Another factor should be mentioned. While a remittitur will be recalled in certain unusual cases, it is a fundamental rule that the motion must be promptly made, and that unexplained delay is itself sufficient to deny the relief. Talbot v. Fire, etc., Pension Bd., 51 Cal.App.2d 193, 124 P.2d 352; Gutelius v. General Electric Co., 39 Cal.App.2d 292, 102 P.2d 1108. In the petition here under consideration there is no explanation at all as to why a petition for rehearing was not filed, as to why a petition for hearing in the Supreme Court was not filed, or why petitioner has waited nearly three years to request relief, or as to the time or circumstances under which she is supposed to have discovered the alleged fruad. This renders the petition fatally defective.

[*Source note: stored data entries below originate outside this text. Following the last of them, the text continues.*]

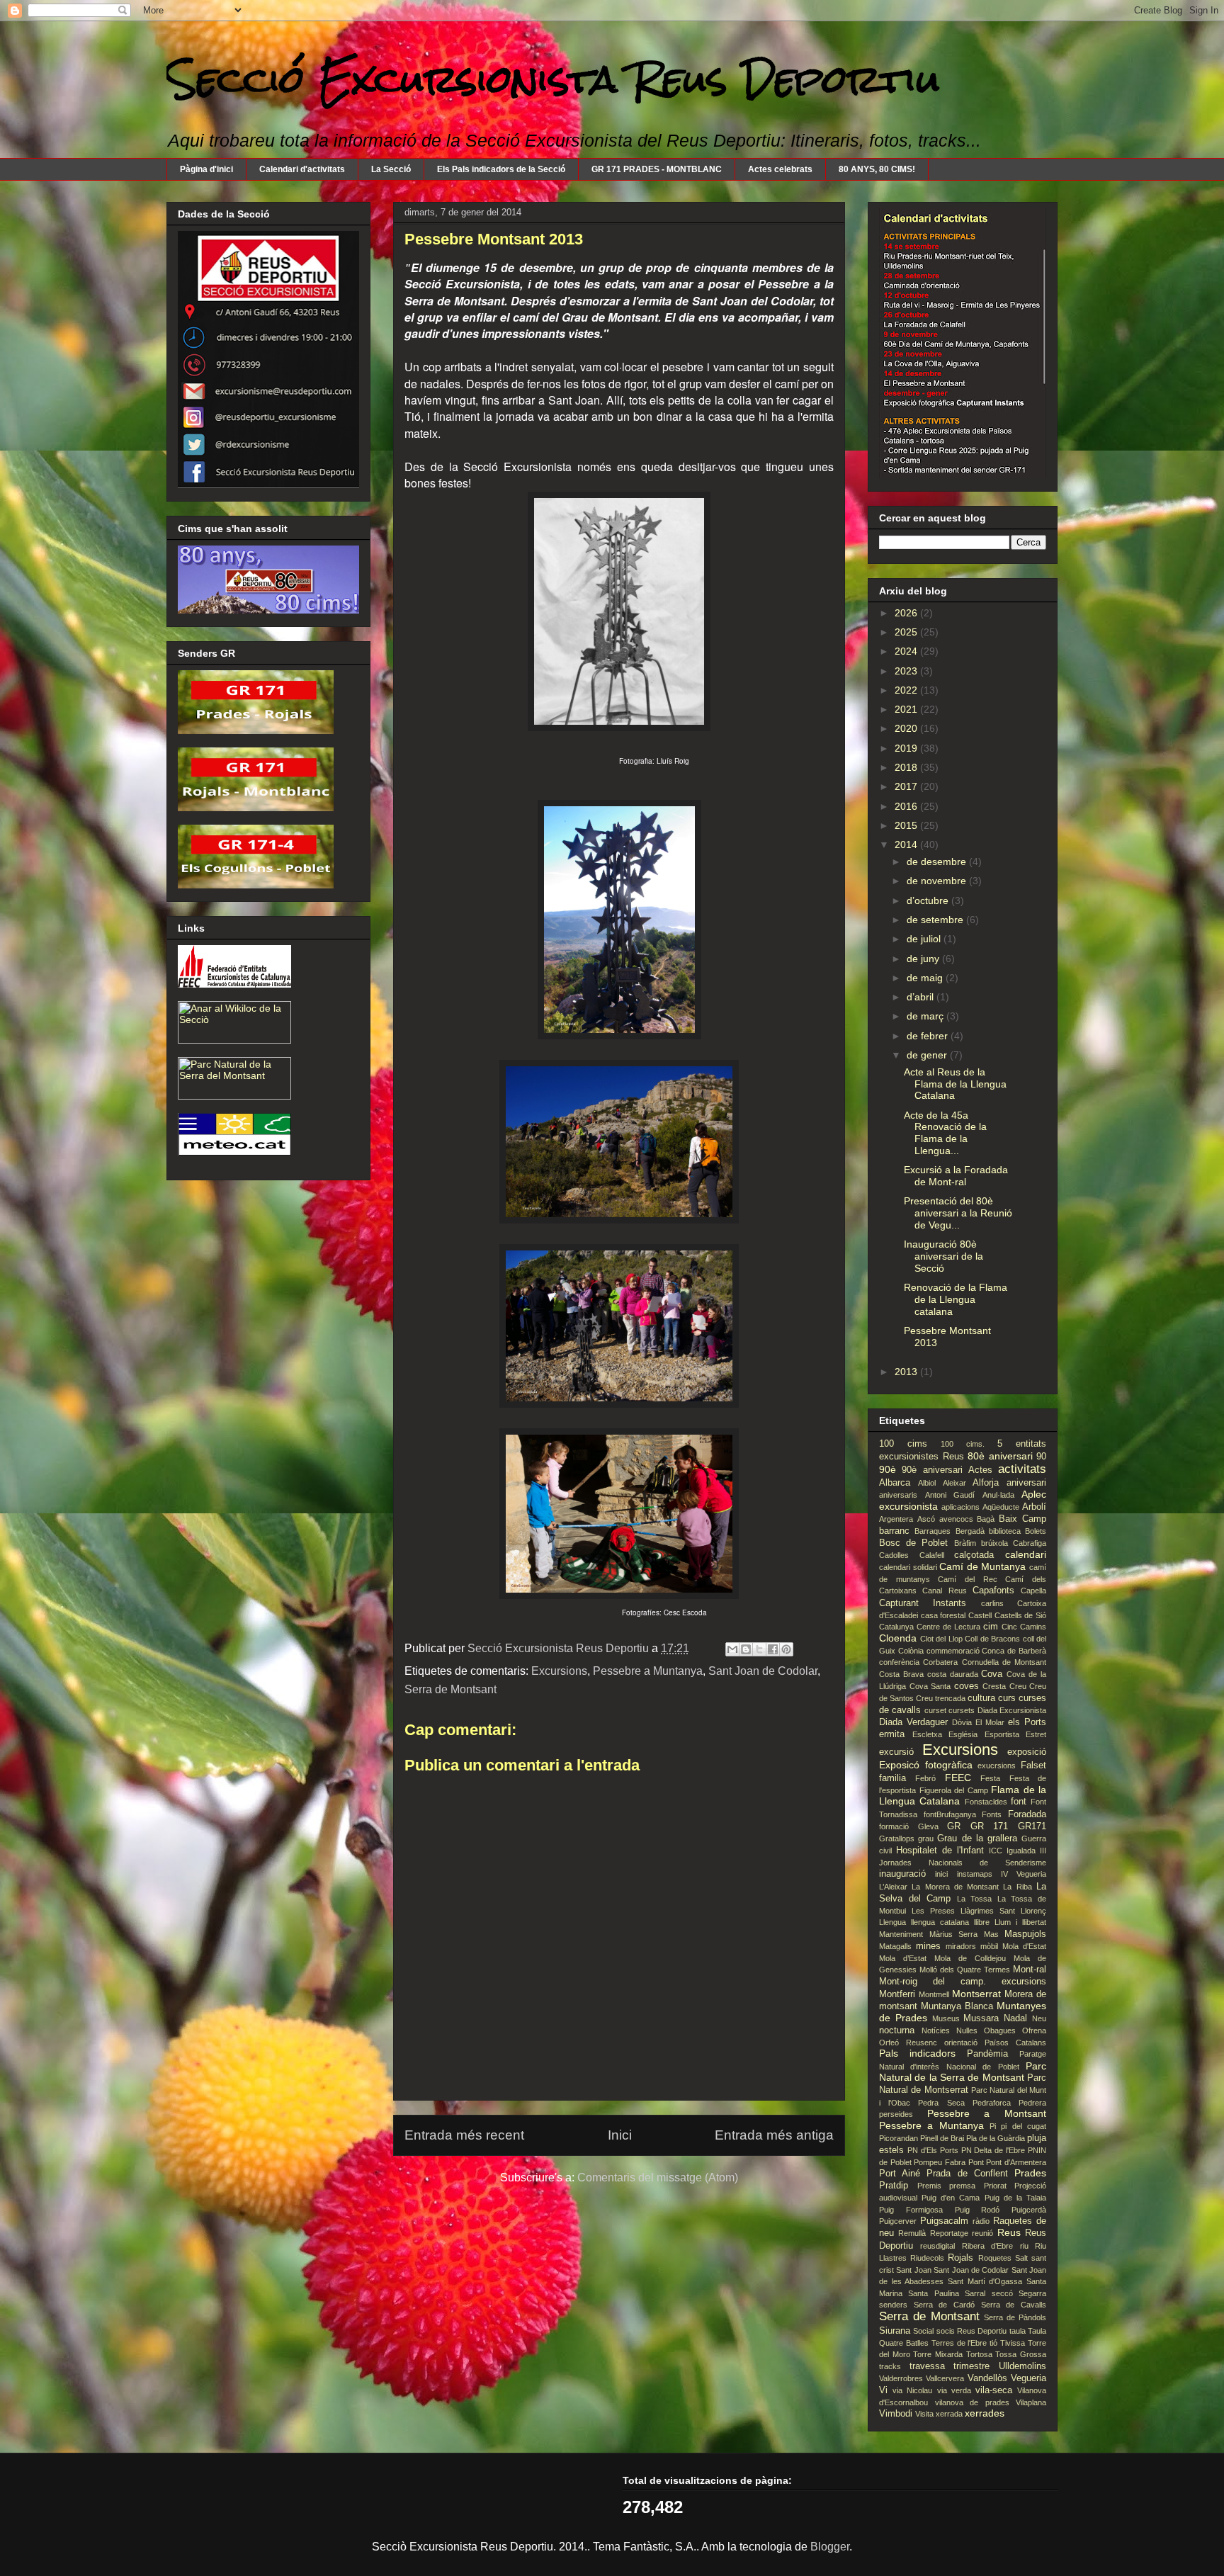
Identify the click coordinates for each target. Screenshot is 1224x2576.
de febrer (929, 1035)
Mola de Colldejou (970, 1958)
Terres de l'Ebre (959, 2343)
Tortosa (979, 2354)
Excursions (559, 1671)
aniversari (1026, 1483)
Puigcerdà (1029, 2209)
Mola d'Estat (1024, 1946)
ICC (995, 1850)
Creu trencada (940, 1698)
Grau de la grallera (977, 1838)
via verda (954, 2390)
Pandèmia (987, 2054)
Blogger (829, 2547)
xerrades (984, 2413)
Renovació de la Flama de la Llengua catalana (955, 1299)
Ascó (926, 1519)
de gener (928, 1055)
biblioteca (1005, 1531)
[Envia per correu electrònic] (732, 1649)
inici (941, 1874)
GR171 (1032, 1826)
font (1018, 1802)
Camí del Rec (967, 1579)
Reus (1009, 2232)
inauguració (902, 1874)
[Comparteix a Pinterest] (786, 1649)
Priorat (995, 2185)
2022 (907, 690)
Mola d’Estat (902, 1958)
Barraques (932, 1531)
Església (963, 1734)
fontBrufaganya (950, 1814)
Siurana (894, 2331)
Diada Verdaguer (913, 1722)
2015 (907, 825)
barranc (894, 1531)
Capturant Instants (922, 1603)
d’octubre (929, 900)
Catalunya (896, 1626)
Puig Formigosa (911, 2209)
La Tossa (974, 1898)
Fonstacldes (986, 1801)
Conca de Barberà (1014, 1650)
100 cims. (963, 1444)
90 (1041, 1457)
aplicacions (960, 1507)
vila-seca (993, 2390)
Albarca (894, 1483)
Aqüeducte (1000, 1507)
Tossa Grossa (1020, 2354)
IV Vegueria (1023, 1874)
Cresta (994, 1686)
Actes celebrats (780, 169)
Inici (620, 2135)
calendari (1025, 1554)
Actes (980, 1470)
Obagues (1000, 2030)
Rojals (960, 2258)
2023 (907, 671)
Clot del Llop (941, 1638)
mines (928, 1946)
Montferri (897, 1994)
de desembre (938, 861)
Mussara (981, 2018)
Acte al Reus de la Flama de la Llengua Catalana (955, 1084)
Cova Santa (930, 1686)
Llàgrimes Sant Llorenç (1003, 1910)
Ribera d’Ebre (987, 2246)
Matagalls (895, 1946)
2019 (907, 748)
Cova (991, 1674)
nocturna (896, 2030)
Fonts (992, 1814)
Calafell (931, 1555)
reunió (982, 2233)
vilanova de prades (972, 2402)
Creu (1017, 1686)
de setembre (936, 919)
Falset (1033, 1765)
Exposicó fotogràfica (926, 1764)
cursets (961, 1710)
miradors (961, 1946)
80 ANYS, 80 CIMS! (877, 169)
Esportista (1002, 1734)
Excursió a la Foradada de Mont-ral (956, 1175)
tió (993, 2343)
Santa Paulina (933, 2293)
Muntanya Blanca (957, 2006)
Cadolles (894, 1555)
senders (893, 2304)
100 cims (903, 1444)
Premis (929, 2185)
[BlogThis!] (746, 1649)
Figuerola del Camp (953, 1790)
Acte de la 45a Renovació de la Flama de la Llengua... (945, 1132)
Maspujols (1025, 1934)
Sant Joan (913, 2270)
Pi (993, 2126)
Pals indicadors (917, 2053)
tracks (890, 2366)
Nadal (1015, 2018)
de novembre (938, 880)
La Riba (1017, 1886)
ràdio (981, 2221)
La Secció (391, 169)
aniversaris (898, 1495)
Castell (980, 1615)
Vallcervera (945, 2378)
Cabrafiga (1029, 1543)
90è (887, 1469)
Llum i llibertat (1020, 1922)
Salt (1021, 2258)
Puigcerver (898, 2221)
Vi (883, 2390)
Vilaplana (1031, 2402)
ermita (892, 1734)
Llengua (892, 1922)
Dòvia (962, 1722)
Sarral (975, 2293)
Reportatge (949, 2233)
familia (892, 1778)
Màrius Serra (953, 1934)
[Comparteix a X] (759, 1649)
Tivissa (1012, 2343)
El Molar (989, 1722)
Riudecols (927, 2258)
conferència (899, 1662)
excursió (896, 1752)
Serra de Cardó (944, 2304)
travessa (927, 2366)
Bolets (1035, 1531)
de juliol (925, 938)
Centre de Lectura (948, 1626)
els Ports (1027, 1722)
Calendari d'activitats (302, 169)
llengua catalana (940, 1922)
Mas (991, 1934)
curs (1007, 1698)
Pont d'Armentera (1016, 2162)
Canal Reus (944, 1590)
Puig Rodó (977, 2209)
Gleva (928, 1826)
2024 (907, 651)
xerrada (949, 2414)
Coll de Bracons (992, 1638)
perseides (896, 2114)
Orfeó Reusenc (908, 2042)
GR (953, 1826)
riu (1024, 2246)
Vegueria (1028, 2378)
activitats (1022, 1469)
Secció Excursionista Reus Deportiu (553, 79)
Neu (1039, 2018)
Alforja (986, 1483)
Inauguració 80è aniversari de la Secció (943, 1256)
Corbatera (940, 1662)
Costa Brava (901, 1674)
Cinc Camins (1024, 1626)
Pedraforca (992, 2102)
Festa (990, 1778)
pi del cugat (1023, 2126)
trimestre (971, 2366)
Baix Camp (1022, 1519)
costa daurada (952, 1674)
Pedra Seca (941, 2102)
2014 (907, 844)
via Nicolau (912, 2390)
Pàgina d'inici (206, 169)
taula (1017, 2331)
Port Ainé (899, 2174)
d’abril (921, 996)
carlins (992, 1603)
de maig (926, 977)
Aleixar (954, 1483)
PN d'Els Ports (932, 2150)
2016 (907, 806)
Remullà (912, 2233)
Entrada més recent (464, 2135)
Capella (1033, 1590)
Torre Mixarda (938, 2354)
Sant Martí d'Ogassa (985, 2281)
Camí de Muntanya (982, 1566)
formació (894, 1826)
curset (935, 1710)
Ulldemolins (1022, 2366)
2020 (907, 728)
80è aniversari (1000, 1456)
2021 (907, 709)
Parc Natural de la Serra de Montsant (962, 2072)
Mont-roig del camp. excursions (962, 1982)
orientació (961, 2042)
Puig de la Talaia (1015, 2197)
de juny (924, 958)
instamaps (974, 1874)
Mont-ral (1029, 1970)
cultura (981, 1698)
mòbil (989, 1946)
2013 (907, 1371)
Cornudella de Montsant (1004, 1662)
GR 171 (989, 1826)
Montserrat (976, 1993)
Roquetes (995, 2258)
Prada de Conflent (966, 2174)
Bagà (985, 1519)
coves (966, 1686)
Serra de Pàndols (1015, 2317)
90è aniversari (932, 1470)
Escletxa (927, 1734)
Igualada (1021, 1850)
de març (926, 1016)
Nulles (967, 2030)
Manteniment (901, 1934)
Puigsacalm (944, 2221)
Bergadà (970, 1531)
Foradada (1027, 1814)
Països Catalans (1015, 2042)
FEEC (958, 1777)
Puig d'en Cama (951, 2197)
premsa (962, 2185)
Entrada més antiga (774, 2135)
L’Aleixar (893, 1886)
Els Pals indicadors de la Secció (501, 169)
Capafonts (993, 1590)
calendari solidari (908, 1567)
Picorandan (898, 2138)
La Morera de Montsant (955, 1886)
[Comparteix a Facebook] (773, 1649)
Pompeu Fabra (939, 2162)
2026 (907, 612)
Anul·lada (998, 1495)
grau (926, 1838)
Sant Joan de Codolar (762, 1671)
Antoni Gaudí (950, 1495)
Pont (976, 2162)
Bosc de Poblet (913, 1543)
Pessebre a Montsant (986, 2113)
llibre (982, 1922)
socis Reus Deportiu (971, 2331)
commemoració (953, 1650)
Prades (1030, 2173)
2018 (907, 767)
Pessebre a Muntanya (648, 1671)
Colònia (911, 1650)
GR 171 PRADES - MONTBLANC (656, 169)
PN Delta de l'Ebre (993, 2150)
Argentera (896, 1519)
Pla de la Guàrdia (995, 2138)
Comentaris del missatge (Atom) (657, 2177)
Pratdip (893, 2186)
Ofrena (1034, 2030)
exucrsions (997, 1765)
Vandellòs (987, 2378)
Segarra (1032, 2293)
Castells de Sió (1020, 1615)
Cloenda (898, 1638)
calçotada (974, 1555)
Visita (924, 2414)
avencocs (956, 1519)
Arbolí (1034, 1507)
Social (923, 2331)
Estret (1036, 1734)
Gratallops (896, 1838)
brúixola (994, 1543)
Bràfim (965, 1543)
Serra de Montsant (450, 1689)
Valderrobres (901, 2378)
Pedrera (1032, 2102)
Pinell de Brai (942, 2138)
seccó (1002, 2293)
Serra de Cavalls (1013, 2304)
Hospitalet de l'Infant (940, 1850)
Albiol (927, 1483)
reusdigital (937, 2246)
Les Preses (933, 1910)
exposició (1026, 1752)
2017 (907, 786)
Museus (946, 2018)
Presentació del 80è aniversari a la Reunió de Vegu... (958, 1213)
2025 (907, 632)
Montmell (934, 1994)
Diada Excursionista (1012, 1710)
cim (990, 1627)
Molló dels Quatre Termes (964, 1969)
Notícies (936, 2030)
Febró (925, 1778)
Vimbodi (895, 2414)
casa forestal (943, 1615)
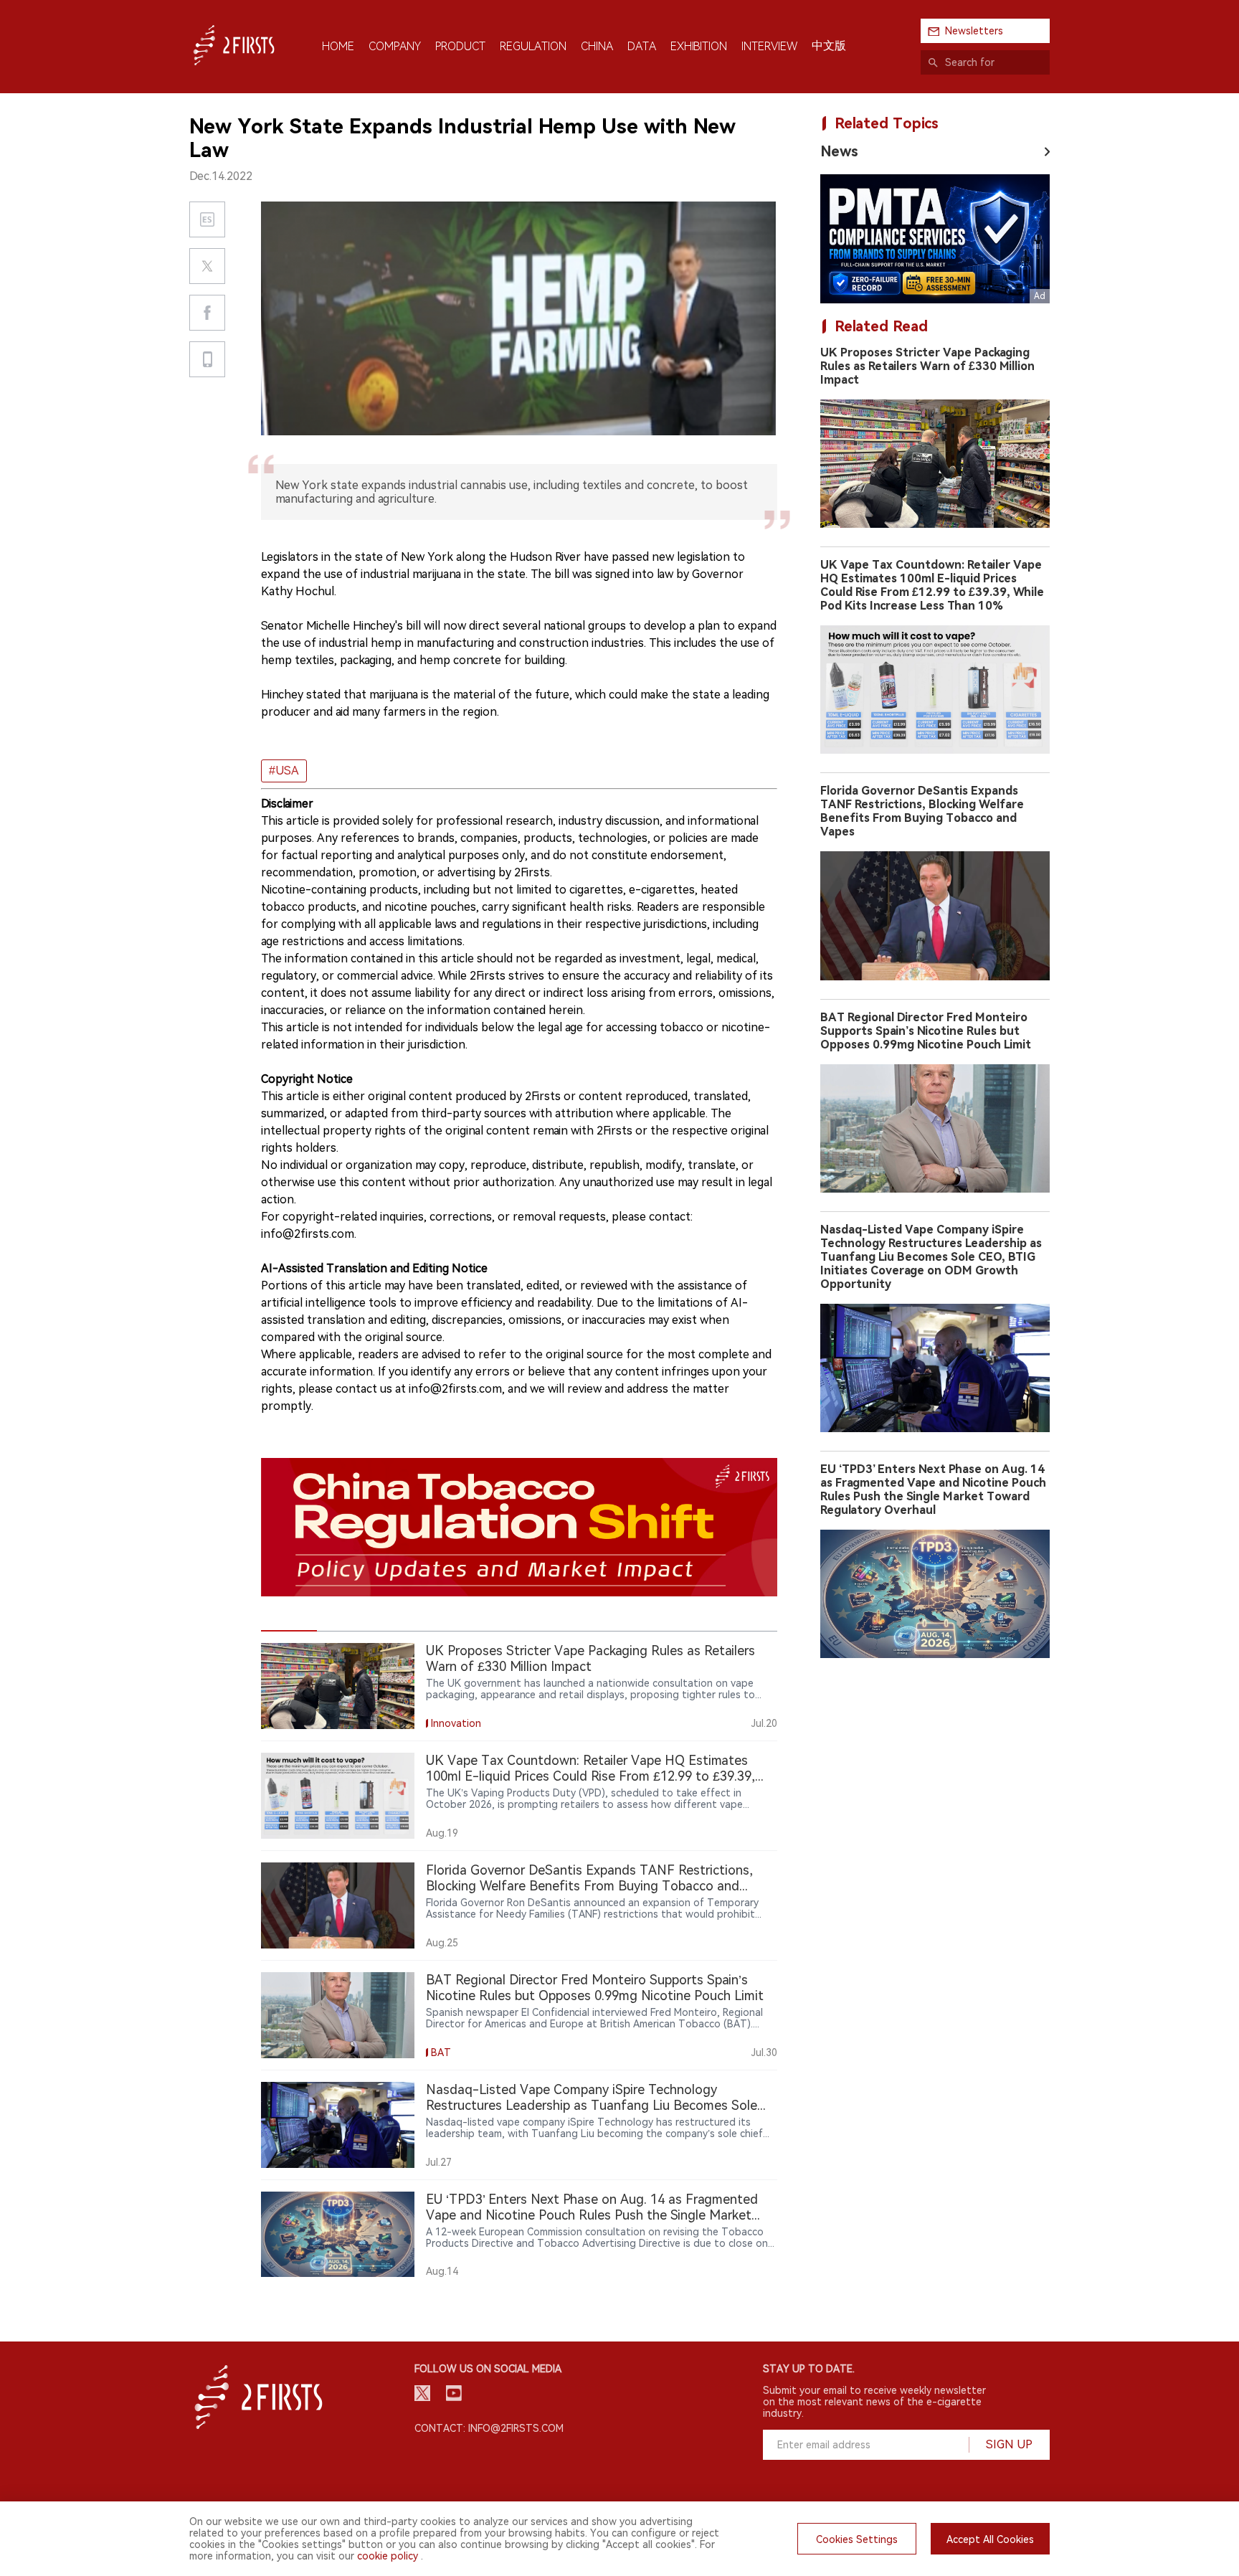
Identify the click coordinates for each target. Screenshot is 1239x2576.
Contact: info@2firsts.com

After considering the entire record here presented, we are convinced that this is simply a case in which the petitioner failed to prove her case before the Board or the trial court, where she lost her appeal, and where she now seeks to relitigate the issues decided against her in the belief that the original decision was wrong. A remittitur may not be recalled on such a ground.
The petition to recall the remittitur is denied.
PETERS, Presiding Justice.
WARD, J., and SCHOTTKY, Justice pro tem., concur.